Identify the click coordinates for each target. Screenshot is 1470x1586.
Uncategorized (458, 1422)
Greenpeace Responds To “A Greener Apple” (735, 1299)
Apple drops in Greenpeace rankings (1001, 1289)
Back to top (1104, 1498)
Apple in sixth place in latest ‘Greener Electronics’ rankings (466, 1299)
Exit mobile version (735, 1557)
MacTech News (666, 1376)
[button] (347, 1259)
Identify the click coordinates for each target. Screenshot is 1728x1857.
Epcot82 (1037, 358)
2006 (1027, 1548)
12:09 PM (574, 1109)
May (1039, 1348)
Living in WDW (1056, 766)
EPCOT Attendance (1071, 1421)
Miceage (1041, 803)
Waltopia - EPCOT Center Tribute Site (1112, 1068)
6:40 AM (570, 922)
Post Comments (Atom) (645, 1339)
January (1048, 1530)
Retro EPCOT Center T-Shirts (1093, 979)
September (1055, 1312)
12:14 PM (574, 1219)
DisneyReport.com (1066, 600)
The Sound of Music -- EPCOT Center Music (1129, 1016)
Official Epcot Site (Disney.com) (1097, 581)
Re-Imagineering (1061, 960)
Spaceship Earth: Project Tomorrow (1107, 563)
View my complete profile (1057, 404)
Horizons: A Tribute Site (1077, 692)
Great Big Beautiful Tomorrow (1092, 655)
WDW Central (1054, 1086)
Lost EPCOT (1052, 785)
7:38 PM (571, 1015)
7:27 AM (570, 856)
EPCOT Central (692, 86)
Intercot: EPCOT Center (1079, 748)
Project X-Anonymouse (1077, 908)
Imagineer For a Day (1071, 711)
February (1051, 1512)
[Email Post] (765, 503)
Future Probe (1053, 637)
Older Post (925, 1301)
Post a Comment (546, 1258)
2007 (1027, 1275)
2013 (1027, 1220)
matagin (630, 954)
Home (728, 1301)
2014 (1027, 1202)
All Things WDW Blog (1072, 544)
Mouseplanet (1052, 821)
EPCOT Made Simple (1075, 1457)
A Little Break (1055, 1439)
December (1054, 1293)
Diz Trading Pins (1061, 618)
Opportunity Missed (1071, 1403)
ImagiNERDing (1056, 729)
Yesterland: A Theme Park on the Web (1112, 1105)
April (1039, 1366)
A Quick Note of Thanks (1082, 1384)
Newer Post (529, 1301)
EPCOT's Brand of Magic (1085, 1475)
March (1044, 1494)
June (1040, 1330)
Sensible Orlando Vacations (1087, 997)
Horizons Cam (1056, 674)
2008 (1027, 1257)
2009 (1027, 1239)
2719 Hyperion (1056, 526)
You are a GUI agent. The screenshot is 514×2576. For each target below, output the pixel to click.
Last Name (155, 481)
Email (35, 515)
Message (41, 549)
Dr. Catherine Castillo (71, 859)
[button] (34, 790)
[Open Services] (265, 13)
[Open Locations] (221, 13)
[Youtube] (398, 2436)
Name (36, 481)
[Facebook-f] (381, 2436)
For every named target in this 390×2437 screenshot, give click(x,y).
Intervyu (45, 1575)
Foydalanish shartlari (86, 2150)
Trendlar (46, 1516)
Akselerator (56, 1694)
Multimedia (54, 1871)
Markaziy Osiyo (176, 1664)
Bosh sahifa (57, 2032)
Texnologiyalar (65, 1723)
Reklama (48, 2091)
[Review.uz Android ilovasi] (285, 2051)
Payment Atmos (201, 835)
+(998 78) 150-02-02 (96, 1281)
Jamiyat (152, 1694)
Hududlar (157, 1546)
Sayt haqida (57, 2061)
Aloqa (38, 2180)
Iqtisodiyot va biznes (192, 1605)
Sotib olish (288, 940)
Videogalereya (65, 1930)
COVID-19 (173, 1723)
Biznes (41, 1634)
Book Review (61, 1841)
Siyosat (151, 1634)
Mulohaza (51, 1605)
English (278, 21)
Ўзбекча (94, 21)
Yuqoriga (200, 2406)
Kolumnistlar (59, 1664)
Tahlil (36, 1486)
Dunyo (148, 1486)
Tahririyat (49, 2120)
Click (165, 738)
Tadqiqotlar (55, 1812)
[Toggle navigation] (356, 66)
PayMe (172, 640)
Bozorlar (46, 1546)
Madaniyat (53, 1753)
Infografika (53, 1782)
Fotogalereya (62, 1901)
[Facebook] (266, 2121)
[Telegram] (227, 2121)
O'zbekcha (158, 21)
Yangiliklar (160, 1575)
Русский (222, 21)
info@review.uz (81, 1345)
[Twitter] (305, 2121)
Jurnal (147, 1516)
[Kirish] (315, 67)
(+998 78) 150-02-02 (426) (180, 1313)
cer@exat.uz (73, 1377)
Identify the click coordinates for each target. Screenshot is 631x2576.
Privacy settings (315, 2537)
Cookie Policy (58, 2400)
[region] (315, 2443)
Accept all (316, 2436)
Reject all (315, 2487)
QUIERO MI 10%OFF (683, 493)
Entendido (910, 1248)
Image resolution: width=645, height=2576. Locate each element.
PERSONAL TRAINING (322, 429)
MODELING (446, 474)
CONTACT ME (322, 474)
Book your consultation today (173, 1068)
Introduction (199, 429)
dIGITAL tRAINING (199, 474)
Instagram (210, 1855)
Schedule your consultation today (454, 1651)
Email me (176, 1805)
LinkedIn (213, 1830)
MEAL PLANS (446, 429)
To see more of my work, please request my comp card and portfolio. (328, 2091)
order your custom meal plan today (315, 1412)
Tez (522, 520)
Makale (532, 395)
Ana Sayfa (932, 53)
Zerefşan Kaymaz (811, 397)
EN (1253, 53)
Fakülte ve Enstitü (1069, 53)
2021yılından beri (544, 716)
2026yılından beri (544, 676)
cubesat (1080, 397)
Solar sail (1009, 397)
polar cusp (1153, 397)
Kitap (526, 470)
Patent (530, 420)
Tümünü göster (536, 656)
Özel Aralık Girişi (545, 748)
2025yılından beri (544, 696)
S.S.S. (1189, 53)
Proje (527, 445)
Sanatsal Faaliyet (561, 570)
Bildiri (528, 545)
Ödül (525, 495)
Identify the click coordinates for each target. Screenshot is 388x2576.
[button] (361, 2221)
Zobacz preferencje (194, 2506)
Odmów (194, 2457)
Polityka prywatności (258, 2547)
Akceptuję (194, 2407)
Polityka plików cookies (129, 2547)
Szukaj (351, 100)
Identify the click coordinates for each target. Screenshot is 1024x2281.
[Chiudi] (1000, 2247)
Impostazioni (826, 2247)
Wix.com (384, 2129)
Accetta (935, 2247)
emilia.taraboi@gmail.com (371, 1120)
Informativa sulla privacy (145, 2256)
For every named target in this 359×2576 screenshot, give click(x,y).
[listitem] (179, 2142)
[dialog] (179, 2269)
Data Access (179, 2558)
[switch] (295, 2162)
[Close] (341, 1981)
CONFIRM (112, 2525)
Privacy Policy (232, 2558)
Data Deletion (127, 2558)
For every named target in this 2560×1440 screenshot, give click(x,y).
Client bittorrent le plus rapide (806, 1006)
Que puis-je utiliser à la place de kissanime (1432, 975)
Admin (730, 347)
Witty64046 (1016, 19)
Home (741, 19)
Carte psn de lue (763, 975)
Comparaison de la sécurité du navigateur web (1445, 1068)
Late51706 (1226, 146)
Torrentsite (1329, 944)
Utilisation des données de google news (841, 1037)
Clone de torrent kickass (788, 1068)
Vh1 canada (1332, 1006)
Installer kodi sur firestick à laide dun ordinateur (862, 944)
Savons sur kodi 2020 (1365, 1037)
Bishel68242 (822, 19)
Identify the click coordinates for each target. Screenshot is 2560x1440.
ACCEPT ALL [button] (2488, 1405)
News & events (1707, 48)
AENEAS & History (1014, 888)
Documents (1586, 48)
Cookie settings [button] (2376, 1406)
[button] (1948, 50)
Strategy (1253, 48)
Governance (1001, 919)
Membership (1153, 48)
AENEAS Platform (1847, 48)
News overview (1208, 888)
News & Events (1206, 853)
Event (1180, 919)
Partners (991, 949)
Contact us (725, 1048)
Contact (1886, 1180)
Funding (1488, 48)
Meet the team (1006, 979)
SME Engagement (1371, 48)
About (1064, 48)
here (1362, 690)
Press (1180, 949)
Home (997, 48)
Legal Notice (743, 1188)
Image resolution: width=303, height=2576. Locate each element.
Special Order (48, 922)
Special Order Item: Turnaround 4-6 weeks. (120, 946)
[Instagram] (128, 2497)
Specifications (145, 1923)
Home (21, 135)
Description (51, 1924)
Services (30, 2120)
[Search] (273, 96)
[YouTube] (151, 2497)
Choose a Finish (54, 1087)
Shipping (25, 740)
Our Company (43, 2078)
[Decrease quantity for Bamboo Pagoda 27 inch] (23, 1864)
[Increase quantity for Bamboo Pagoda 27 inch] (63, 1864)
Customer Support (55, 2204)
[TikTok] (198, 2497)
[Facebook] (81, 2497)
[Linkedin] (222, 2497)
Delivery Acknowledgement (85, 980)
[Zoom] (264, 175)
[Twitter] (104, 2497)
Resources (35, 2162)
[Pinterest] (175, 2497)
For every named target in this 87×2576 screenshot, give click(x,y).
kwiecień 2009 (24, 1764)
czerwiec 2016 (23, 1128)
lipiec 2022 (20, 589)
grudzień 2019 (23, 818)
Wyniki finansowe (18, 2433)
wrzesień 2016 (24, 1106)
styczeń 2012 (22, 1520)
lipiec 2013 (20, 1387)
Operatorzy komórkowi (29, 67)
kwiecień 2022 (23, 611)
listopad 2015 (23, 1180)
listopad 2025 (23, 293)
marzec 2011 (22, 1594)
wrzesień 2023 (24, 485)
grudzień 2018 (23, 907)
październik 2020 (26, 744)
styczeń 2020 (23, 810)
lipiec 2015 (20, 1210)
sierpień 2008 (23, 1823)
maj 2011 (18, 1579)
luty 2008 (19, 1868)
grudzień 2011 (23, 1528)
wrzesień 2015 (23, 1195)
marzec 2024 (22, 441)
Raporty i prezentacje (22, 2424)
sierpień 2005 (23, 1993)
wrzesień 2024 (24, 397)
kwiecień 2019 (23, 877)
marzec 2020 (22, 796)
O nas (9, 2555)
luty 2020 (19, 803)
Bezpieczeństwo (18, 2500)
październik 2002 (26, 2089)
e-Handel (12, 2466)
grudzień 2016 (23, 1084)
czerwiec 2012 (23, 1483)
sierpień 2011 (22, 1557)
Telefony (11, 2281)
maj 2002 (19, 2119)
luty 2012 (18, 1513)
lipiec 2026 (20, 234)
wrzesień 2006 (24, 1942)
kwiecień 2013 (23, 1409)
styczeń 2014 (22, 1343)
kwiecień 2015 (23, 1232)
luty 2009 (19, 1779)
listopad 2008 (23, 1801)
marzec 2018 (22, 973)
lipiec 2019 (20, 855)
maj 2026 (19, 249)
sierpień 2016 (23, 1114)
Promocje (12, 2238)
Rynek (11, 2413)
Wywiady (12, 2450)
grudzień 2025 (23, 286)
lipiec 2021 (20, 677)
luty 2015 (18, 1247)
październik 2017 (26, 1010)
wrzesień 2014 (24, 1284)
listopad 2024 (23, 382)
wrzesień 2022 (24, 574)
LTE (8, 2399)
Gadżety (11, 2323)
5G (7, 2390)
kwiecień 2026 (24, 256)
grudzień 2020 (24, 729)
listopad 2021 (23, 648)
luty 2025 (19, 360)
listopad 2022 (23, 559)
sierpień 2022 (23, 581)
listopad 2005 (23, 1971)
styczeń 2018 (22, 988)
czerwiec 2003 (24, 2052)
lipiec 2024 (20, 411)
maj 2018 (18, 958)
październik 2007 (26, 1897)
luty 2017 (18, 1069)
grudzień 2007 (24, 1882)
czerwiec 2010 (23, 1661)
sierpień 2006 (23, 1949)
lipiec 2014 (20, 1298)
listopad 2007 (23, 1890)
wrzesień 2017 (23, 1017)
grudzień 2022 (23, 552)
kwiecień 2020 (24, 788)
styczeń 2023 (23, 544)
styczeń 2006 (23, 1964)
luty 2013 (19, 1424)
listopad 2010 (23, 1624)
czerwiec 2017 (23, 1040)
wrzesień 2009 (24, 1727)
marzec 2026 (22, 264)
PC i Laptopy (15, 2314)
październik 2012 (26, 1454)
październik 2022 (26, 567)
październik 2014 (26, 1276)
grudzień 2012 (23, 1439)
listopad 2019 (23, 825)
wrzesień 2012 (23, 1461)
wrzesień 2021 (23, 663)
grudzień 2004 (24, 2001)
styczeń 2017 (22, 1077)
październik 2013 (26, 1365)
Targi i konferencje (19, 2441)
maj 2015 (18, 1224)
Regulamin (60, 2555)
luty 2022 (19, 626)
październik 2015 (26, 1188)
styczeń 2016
--------------------------------------------------
* _Task item_
Within the material above, transcribe exactly the lines that run from the line holding "styczeń 2006 (23, 1964)" through the line holding "styczeń 2017 (22, 1077)".

* _Reply to the exercise_
styczeń 2006 (23, 1964)
luty 2013 (19, 1424)
listopad 2010 (23, 1624)
czerwiec 2017 (23, 1040)
wrzesień 2009 (24, 1727)
marzec 2026 (22, 264)
PC i Laptopy (15, 2314)
październik 2012 (26, 1454)
październik 2022 (26, 567)
październik 2014 (26, 1276)
grudzień 2012 (23, 1439)
listopad 2019 (23, 825)
wrzesień 2012 (23, 1461)
wrzesień 2021 (23, 663)
grudzień 2004 (24, 2001)
styczeń 2017 (22, 1077)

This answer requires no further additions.